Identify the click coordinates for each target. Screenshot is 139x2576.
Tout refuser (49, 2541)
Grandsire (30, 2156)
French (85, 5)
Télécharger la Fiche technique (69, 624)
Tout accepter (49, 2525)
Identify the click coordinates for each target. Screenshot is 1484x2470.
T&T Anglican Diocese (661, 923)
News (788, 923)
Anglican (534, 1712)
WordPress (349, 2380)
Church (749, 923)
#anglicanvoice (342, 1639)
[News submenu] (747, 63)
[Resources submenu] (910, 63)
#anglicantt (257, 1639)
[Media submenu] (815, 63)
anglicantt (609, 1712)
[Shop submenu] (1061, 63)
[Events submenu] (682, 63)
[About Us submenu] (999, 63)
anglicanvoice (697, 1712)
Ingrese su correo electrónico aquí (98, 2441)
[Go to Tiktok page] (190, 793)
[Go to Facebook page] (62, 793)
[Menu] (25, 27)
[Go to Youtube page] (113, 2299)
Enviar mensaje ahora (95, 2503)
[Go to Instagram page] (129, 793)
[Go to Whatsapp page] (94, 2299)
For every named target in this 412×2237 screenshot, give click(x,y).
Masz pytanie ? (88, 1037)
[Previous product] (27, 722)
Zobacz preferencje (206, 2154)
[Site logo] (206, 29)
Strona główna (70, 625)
· · ·
• PROBLEM: Here the job is to set down exactly the lines of the material above that fall between the one with "Anglican (534, 1712)" and the one with "Enviar mensaje ahora (95, 2503)", inclusive, and nothing beyond them.

• RESPONSE FOR THIS EXERCISE:
Anglican (534, 1712)
WordPress (349, 2380)
Church (749, 923)
#anglicanvoice (342, 1639)
[News submenu] (747, 63)
[Resources submenu] (910, 63)
#anglicantt (257, 1639)
[Media submenu] (815, 63)
anglicantt (609, 1712)
[Shop submenu] (1061, 63)
[Events submenu] (682, 63)
[About Us submenu] (999, 63)
anglicanvoice (697, 1712)
Ingrese su correo electrónico aquí (98, 2441)
[Go to Tiktok page] (190, 793)
[Go to Facebook page] (62, 793)
[Menu] (25, 27)
[Go to Youtube page] (113, 2299)
Enviar mensaje ahora (95, 2503)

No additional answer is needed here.